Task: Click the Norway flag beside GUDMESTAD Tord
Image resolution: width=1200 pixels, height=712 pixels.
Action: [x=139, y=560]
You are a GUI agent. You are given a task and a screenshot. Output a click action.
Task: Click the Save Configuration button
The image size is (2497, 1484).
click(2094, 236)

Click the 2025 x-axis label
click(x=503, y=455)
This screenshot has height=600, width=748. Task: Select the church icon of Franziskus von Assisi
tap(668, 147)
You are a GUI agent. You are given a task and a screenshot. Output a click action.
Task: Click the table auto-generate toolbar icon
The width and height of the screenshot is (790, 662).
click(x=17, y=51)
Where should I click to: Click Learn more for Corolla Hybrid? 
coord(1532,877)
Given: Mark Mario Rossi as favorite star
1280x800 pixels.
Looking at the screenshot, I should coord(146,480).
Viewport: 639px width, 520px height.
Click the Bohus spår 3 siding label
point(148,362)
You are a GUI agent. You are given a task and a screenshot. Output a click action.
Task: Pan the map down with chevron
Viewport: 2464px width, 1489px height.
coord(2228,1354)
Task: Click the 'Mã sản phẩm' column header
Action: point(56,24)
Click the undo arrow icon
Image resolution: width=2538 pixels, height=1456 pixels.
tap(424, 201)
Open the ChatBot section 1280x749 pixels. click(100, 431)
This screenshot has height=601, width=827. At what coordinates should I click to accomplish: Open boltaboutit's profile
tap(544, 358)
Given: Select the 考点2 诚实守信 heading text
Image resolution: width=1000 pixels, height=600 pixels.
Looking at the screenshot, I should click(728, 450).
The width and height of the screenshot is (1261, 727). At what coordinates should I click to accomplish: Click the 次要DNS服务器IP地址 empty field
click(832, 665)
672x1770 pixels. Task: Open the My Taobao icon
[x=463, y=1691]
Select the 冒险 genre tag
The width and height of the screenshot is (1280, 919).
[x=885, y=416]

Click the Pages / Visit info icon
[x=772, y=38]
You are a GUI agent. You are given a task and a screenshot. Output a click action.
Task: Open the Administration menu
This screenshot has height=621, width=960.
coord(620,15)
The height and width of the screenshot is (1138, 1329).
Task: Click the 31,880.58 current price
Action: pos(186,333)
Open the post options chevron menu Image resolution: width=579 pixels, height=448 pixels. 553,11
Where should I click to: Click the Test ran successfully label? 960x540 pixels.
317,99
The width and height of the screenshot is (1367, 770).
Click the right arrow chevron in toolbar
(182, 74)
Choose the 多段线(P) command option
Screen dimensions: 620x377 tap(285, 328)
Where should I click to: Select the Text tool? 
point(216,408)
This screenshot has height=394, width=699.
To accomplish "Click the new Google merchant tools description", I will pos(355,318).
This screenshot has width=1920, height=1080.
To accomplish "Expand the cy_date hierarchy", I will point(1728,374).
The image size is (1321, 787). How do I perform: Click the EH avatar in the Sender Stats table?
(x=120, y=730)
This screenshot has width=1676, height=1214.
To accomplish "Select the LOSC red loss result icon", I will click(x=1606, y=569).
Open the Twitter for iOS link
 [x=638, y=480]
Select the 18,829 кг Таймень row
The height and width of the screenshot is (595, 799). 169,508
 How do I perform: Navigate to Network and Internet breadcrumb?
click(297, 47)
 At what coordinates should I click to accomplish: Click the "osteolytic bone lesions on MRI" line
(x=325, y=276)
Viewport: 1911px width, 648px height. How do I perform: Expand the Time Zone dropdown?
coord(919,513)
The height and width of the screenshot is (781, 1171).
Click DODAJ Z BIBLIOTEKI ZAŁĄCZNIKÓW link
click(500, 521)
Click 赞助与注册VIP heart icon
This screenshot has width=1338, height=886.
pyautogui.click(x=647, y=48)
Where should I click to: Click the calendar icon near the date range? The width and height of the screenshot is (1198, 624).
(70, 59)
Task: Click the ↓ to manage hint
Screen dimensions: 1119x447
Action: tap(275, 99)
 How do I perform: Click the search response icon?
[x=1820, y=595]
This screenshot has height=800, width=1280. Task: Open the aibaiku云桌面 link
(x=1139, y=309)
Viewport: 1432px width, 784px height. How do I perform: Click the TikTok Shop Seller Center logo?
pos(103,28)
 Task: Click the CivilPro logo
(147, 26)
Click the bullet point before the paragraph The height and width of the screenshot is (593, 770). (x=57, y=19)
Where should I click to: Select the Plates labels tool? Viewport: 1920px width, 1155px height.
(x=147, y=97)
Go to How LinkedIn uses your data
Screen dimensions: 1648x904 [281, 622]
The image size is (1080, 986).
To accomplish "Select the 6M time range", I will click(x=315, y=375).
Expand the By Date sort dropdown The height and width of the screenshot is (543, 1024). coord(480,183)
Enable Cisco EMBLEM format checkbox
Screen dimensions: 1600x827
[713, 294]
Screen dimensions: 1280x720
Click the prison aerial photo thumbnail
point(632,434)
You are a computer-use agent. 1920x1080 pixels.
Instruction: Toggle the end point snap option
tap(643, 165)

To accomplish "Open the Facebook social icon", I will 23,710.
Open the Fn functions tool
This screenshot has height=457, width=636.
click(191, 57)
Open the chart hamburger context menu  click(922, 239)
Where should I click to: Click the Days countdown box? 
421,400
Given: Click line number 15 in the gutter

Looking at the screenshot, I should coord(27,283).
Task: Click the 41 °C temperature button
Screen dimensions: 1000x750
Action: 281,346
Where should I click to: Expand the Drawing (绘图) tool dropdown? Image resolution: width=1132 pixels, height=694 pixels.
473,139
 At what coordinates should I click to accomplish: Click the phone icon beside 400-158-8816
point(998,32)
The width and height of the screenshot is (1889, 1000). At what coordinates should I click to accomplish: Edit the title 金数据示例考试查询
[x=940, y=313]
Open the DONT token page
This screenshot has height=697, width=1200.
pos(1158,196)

Aim
Turn the lines above, from the start through the one containing "click(2094, 236)", into a two-column CSV with the headers input and output. Put each text and its answer together in one row, with every value in a single quoted field and line breaks replaced by spaces.

Output of the task
input,output
"Task: Click the Norway flag beside GUDMESTAD Tord Image resolution: width=1200 pixels, height=712 pixels.","Action: [x=139, y=560]"
"You are a GUI agent. You are given a task and a screenshot. Output a click action. Task: Click the Save Configuration button The image size is (2497, 1484).","click(2094, 236)"